+++ Material to process +++

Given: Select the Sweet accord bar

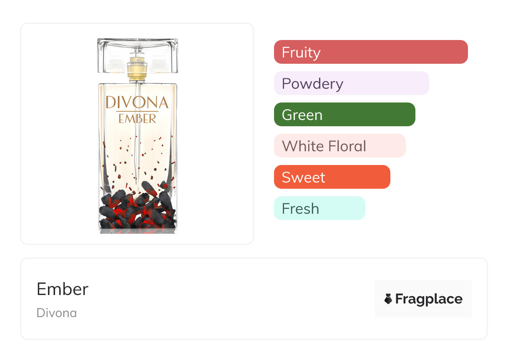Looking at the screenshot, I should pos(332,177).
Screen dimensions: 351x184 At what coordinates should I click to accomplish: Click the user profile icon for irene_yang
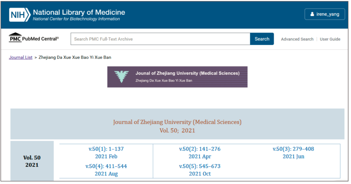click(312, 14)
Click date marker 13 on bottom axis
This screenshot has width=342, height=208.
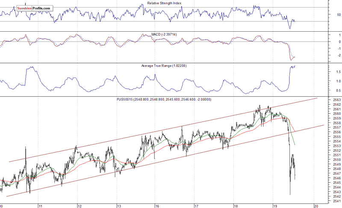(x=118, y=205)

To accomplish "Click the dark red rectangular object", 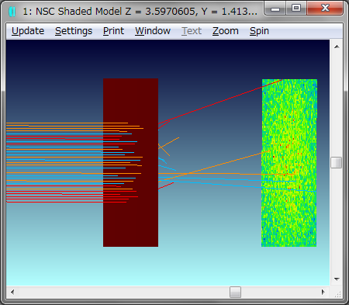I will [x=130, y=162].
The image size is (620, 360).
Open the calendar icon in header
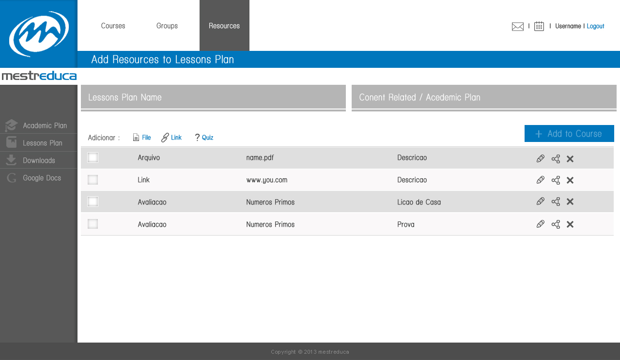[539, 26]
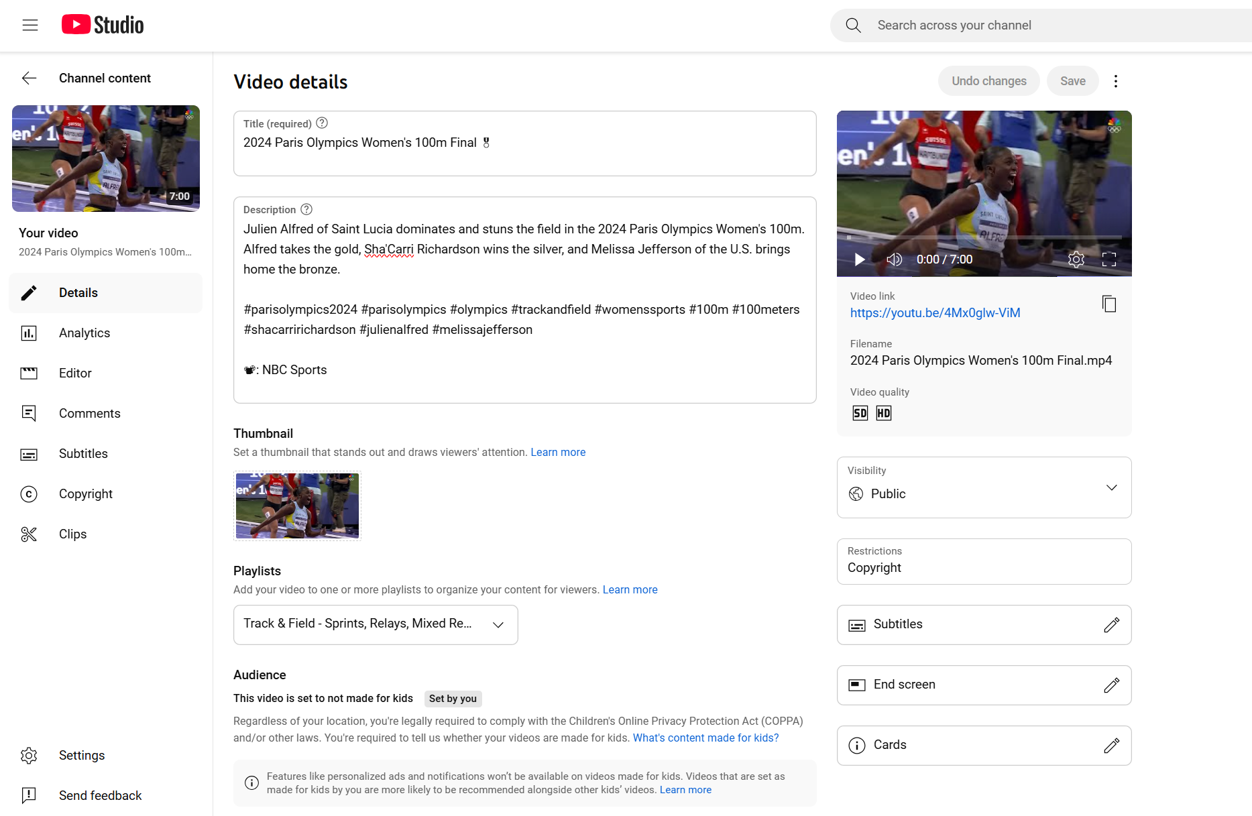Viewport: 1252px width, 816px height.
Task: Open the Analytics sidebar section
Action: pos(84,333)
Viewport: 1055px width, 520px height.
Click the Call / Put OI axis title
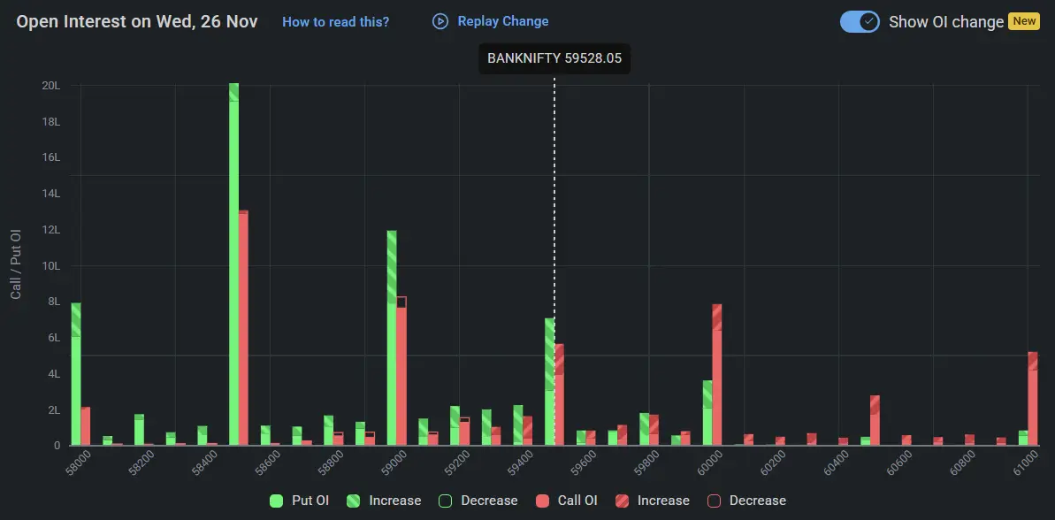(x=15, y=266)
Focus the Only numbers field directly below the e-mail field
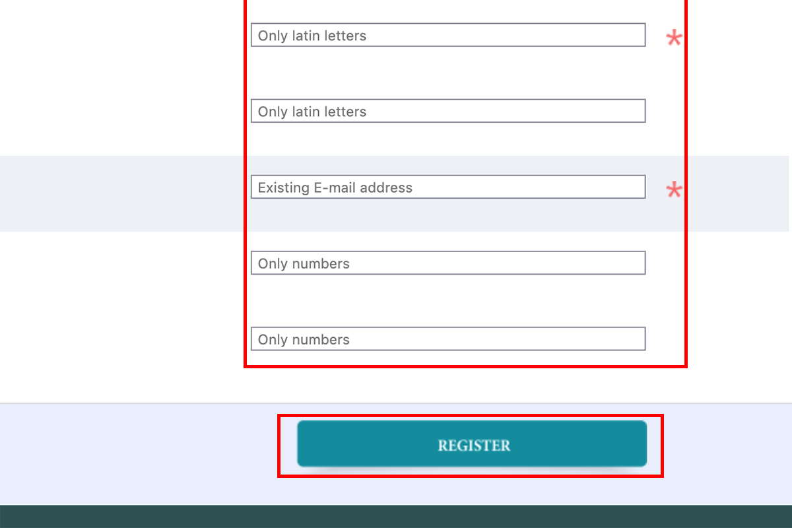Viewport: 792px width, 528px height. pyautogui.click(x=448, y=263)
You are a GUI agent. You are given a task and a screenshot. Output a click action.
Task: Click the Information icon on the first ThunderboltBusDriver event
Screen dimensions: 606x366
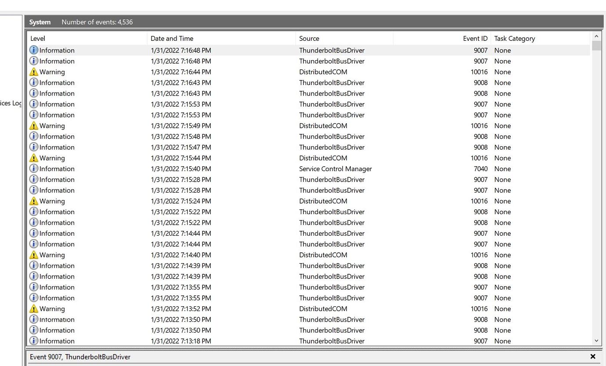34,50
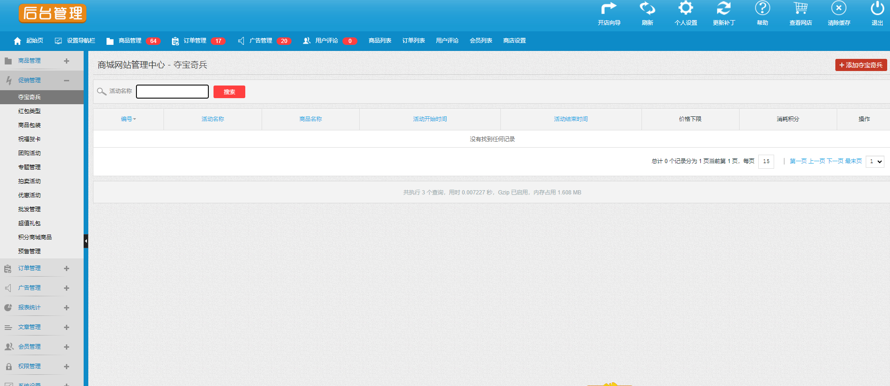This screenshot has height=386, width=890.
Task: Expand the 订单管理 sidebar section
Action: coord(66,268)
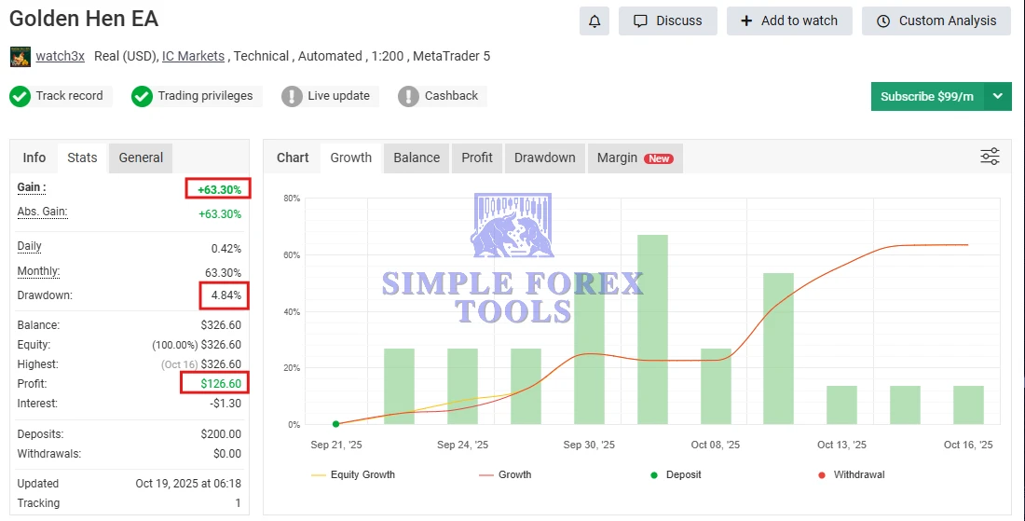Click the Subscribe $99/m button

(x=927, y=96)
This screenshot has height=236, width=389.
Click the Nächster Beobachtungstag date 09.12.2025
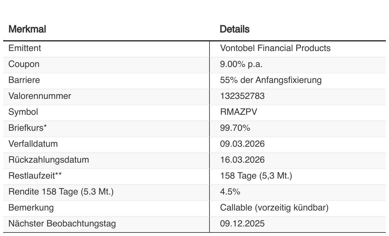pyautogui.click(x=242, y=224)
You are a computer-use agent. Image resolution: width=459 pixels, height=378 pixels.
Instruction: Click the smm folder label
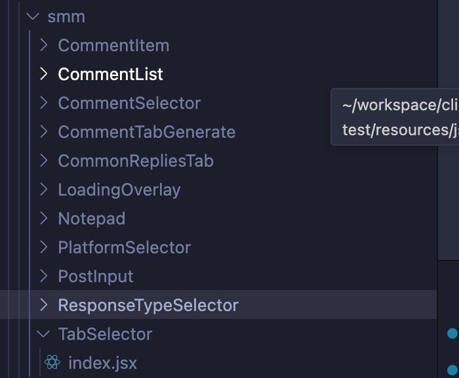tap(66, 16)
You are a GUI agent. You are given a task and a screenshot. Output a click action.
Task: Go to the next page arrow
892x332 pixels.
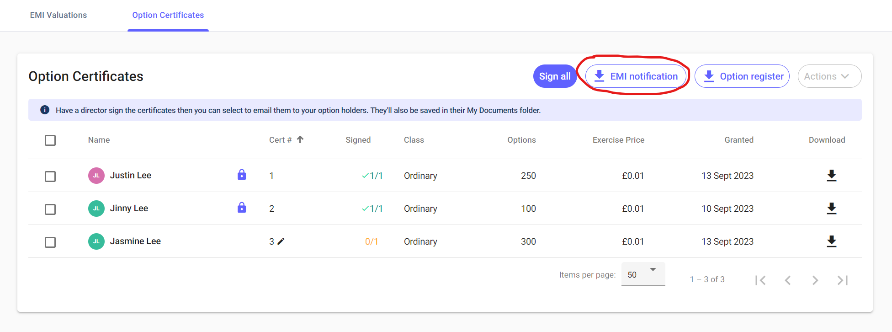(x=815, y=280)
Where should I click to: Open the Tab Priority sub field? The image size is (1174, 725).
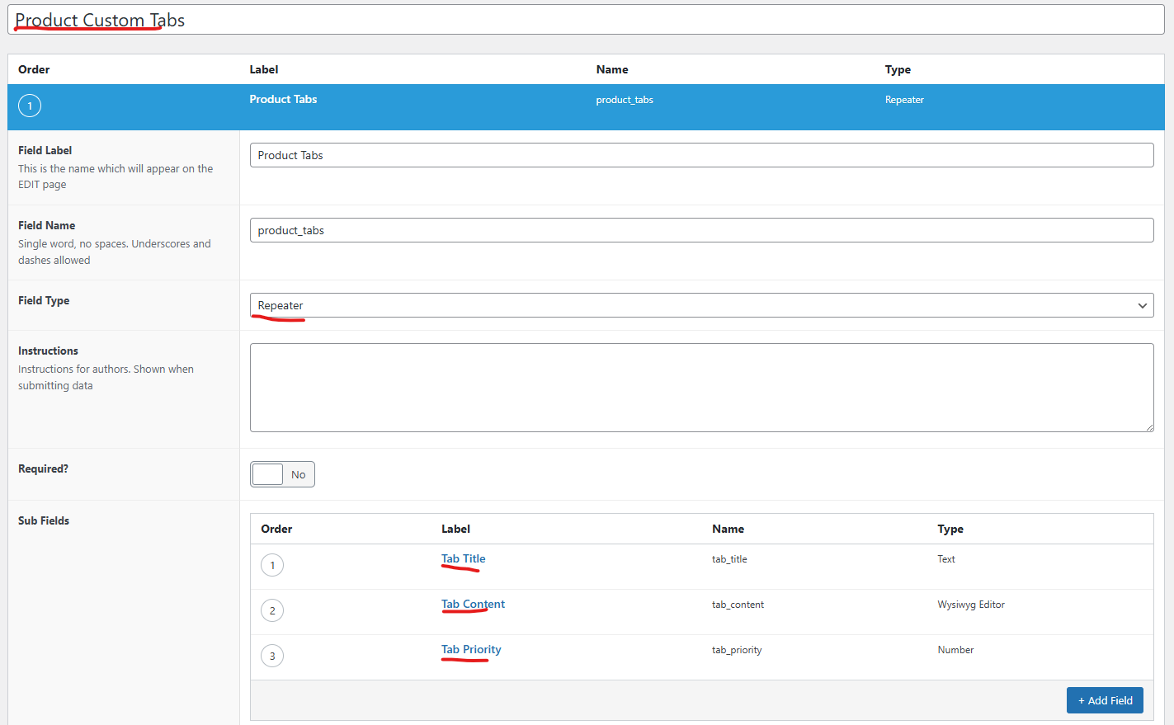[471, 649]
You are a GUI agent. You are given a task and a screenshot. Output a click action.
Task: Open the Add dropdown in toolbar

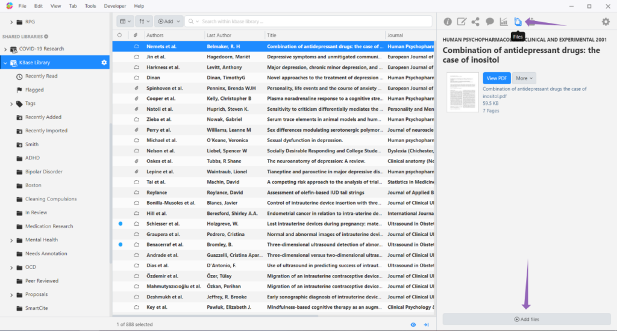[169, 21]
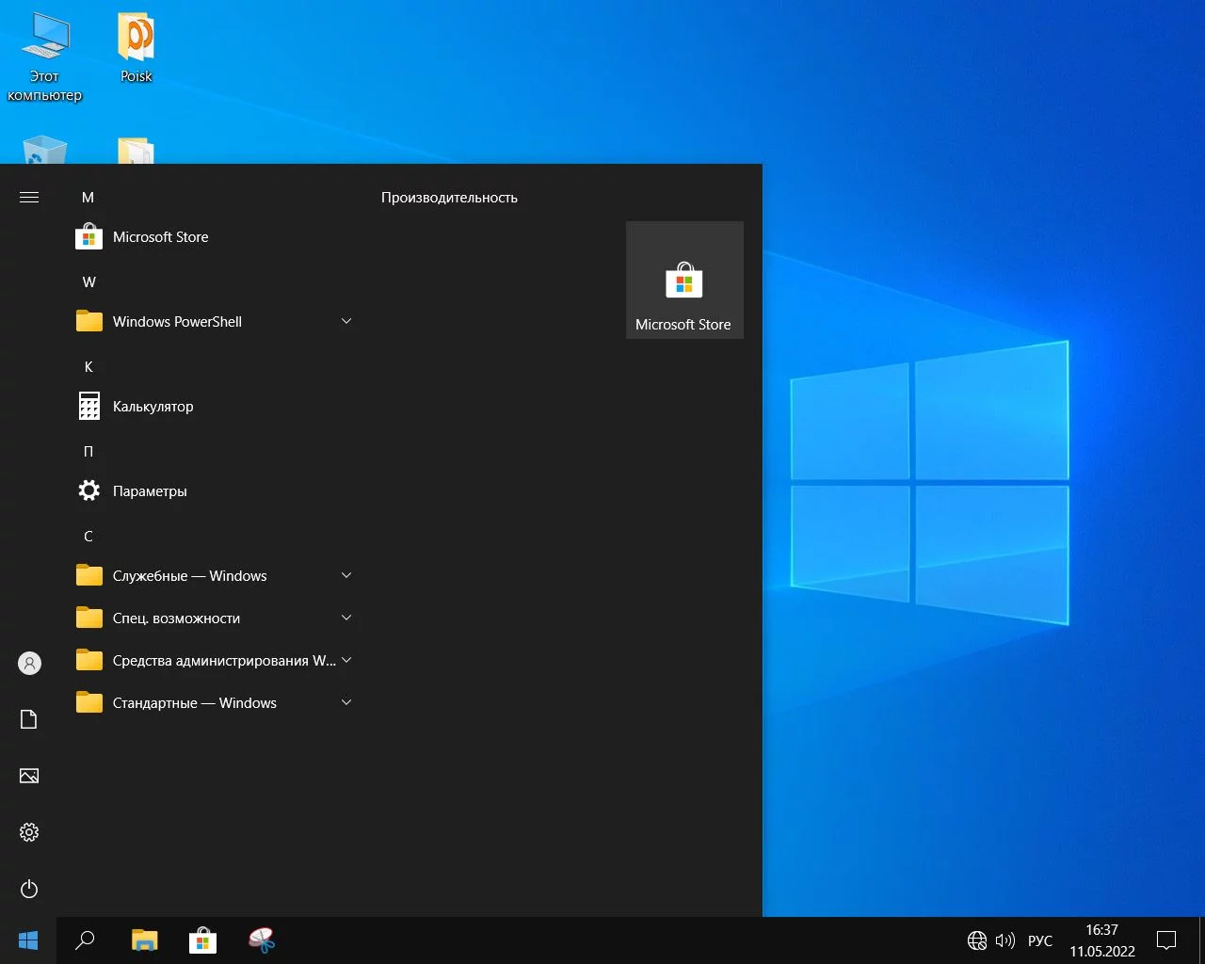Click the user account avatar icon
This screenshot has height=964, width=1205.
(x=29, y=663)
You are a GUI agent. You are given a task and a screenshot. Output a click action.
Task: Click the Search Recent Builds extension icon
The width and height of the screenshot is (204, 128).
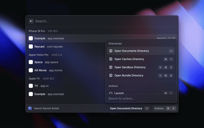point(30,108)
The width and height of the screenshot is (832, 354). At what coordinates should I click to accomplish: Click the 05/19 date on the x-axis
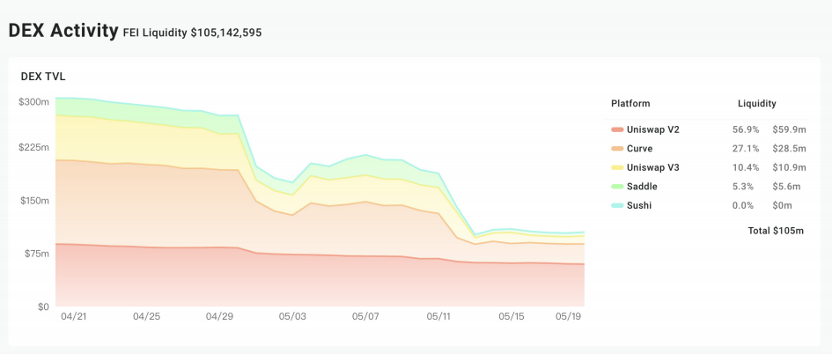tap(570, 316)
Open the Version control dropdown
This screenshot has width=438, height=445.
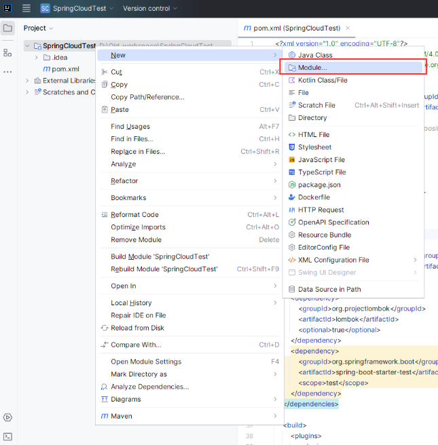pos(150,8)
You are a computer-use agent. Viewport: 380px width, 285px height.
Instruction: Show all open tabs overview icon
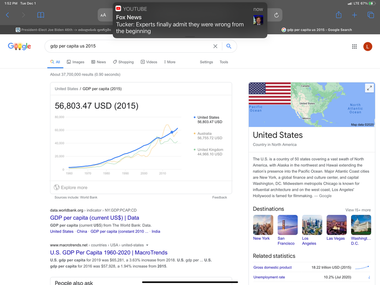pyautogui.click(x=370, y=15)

+++

▶ Work instruction: Which lines of the data contain the string "computer"? Copy each one.

▶ Exercise result:
You are a computer-use agent. Image resolution: width=459 pixels, height=378 pixels.
You are a computer-use agent. Viewport: 380px width, 285px height.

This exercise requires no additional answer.